To cope with increased flux of scattered X-rays in a multislice CT scanner, AS foils in a multislice scanner are often made higher than AS foils in a typical single slice scanner. However, a height to which AS foils can be fabricated is limited by production tolerances. As the height of AS foils is increased, the foils have to be fabricated and positioned to ever-finer tolerances. For example, as the height of AS foils in a CT scanner increases, the AS foils have to be aligned with the focal spot of the scanner's X-ray source to a greater degree of accuracy.
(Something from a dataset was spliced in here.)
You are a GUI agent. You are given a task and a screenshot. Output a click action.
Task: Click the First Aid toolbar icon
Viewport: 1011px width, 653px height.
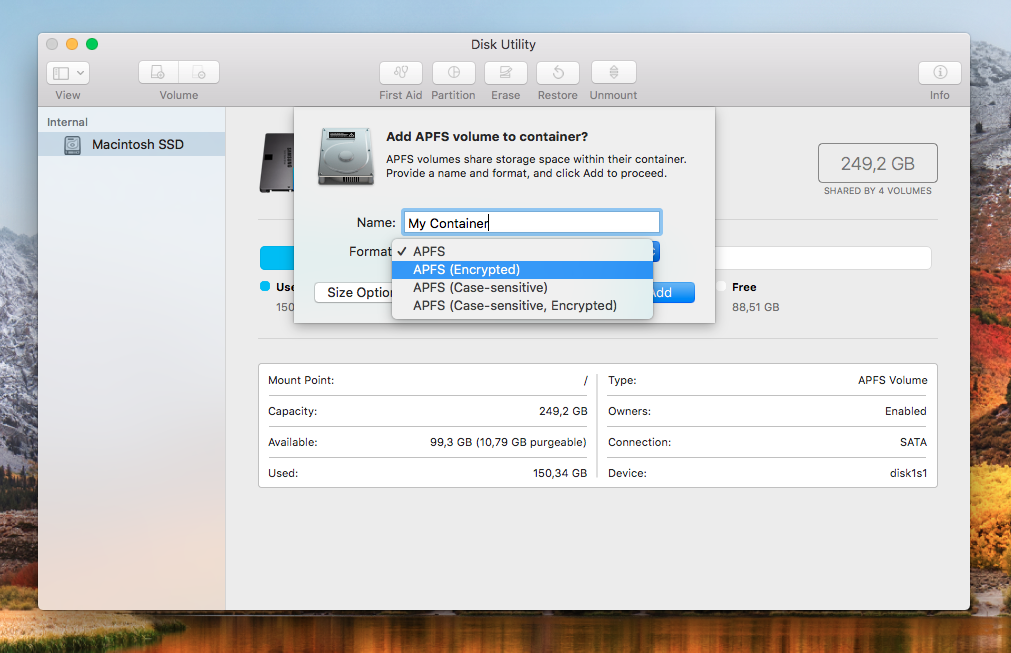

To an extent that an AS foil is misaligned with the focal spot or its surface is compromised by inhomogeneities, it may shadow to a greater extent X-ray detectors adjacent to the AS foil. Shadowing alters the detection efficiency of a shadowed X-ray detector and may generate artifacts in images generated by the multislice CT scanner. In addition, shadowing, when it exists, is often unstable and may change from time to time. As a result, it can be difficult to compensate images provided by the CT scanner for artifacts introduced by shadowing.
It is noted that because of the geometry of fourth generation CT scanners, it is generally not possible to provide anti-scattering shielding for detectors comprised in a fourth generation CT scanner that does not result in undesirable shadowing of the detectors. As a result anti-scattering shielding is usually not provided for fourth generation scanners.
For multislice scanners, as the number of slices simultaneously imaged increases, the problem of scattering error is exacerbated As it does not seem possible to deal with the problem simply by increasing the height of AS foils used to shield the detectors, new solutions to scattering error are required.